In der Rechtssache „Vetsch“ hat der Europäische Gerichtshof mit Urteil vom 14.02.2019 (Az.: C-531/17, abrufbar unter http://curia.europa.eu/juris/document/document.jsf;jsessionid=ECBE64FEADE18E10D73B3454A71EEE70?text=&docid=210769&pageIndex=0&doclang=de&mode=lst&dir=&occ=first&part=1&cid=3663272 ) eine bereits viel beachtete Entscheidung getroffen. Der EuGH hat hierin die Steuerbefreiung im Rahmen des Zollverfahrens 42 für die Einfuhrumsatzsteuer bejaht, obgleich es bei einem der Einfuhr nachfolgenden Umsätze zu einer Hinterziehung gekommen war.

Geklagt hatte die österreichische Spedition Vetsch Int. Transporte GmbH, die als sog. indirekte Vertreterin für zwei bulgarische Unternehmen die Einfuhrzollabwicklung unter Verwendung des Codes Zollverfahren 42 übernommen hatte. Dieser „VC42“ kommt bei der Einfuhrzollabwicklung zur Anwendung, wenn sich an die Einfuhr unmittelbar eine unionsinterne Weiterlieferung anschließt. Indirekte Stellvertretung liegt vor, wenn der Vertreter im eigenen Namen, aber für Rechnung eines anderen handelt.

Im entschiedenen Fall waren die Einfuhr nach Österreich und die Verbringung nach Bulgarien ordnungsgemäß verlaufen. Sodann wurde jedoch in Bulgarien der Weiterverkauf nicht ordnungsgemäß deklariert, vielmehr kam es im Folgenden dort zu einer Umsatzsteuerhinterziehung.

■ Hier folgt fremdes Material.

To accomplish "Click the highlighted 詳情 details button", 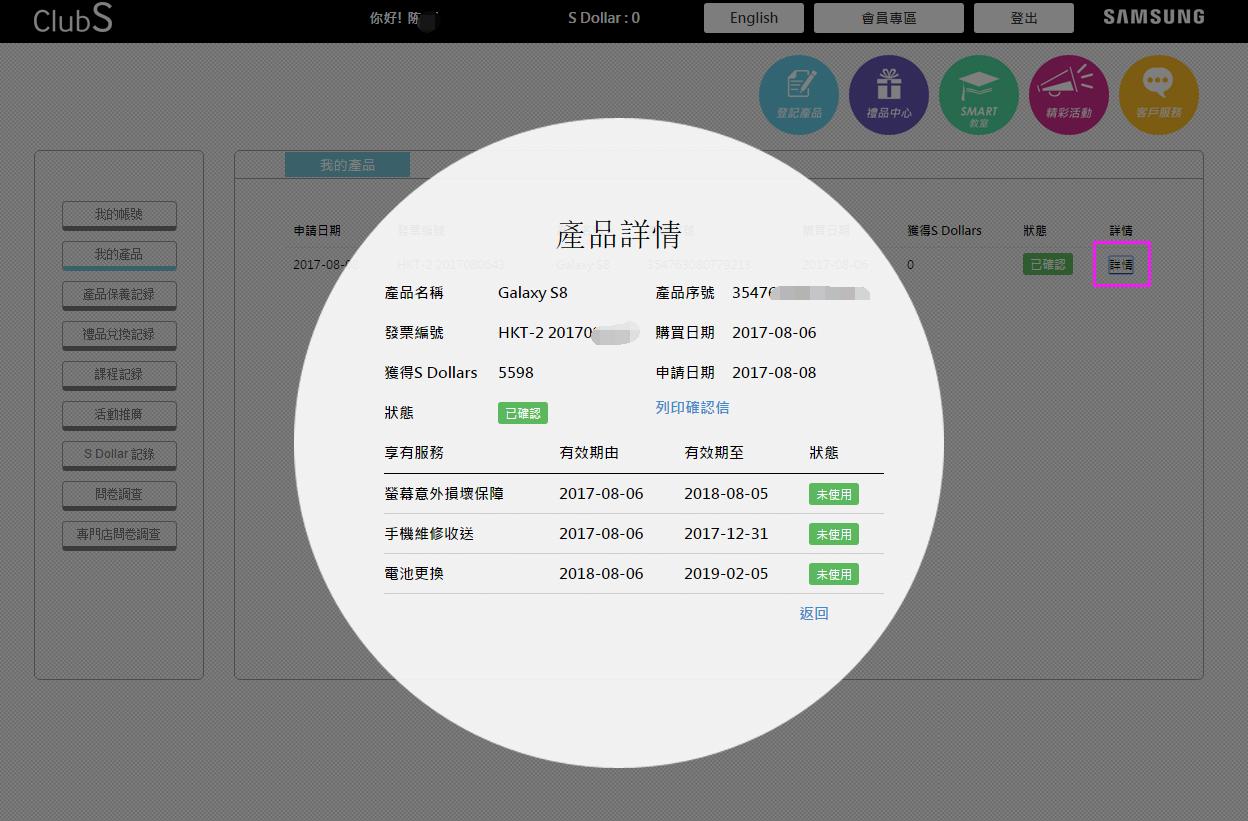I will coord(1121,264).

Der EuGH hat hierzu entschieden, dass die Einfuhrumsatzsteuerbefreiung für den österreichischen Spediteur als indirekten Vertreter auch in einem solchen Fall erhalten bleiben kann. Selbst wenn der Empfänger der im Anschluss an die Einfuhr folgenden innergemeinschaftlichen Verbringung bei einem späteren Umsatz eine Steuerhinterziehung begeht, zieht dies nicht notwendigerweise die Versagung der Befreiung von der Einfuhrumsatzsteuer nach sich. Das gelte jedenfalls dann, wenn dieser spätere Umsatz mit der Verbringung in keinem Zusammenhang stehe und wenn es keine Anhaltspunkte dafür gebe, dass der Importeuer wusste oder hätte wissen müssen, dass dieser spätere Umsatz in eine von dem Empfänger begangene Umsatzsteuerhinterziehung einbezogen war.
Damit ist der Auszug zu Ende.